Stored data
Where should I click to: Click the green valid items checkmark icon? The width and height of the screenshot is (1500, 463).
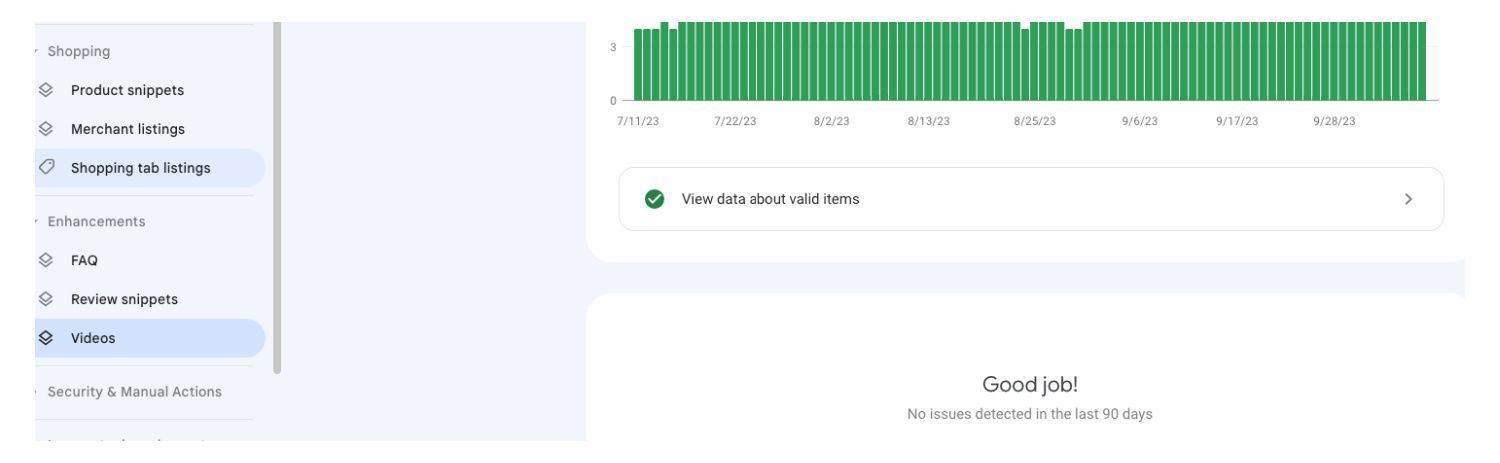655,199
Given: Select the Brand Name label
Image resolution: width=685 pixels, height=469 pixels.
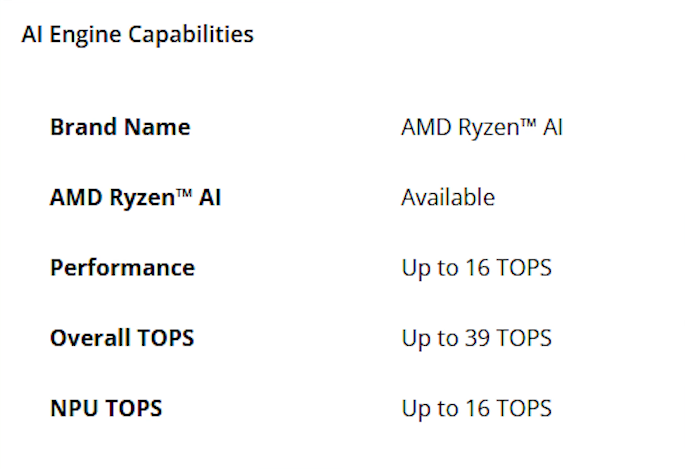Looking at the screenshot, I should pyautogui.click(x=119, y=128).
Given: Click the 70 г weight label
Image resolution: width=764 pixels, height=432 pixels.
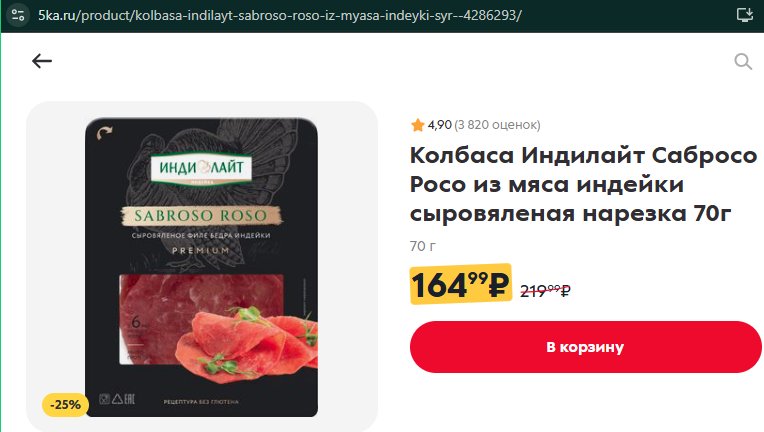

§ **To do**
Report only the number of lines in the data above that contain "label".

§ **Output below**
2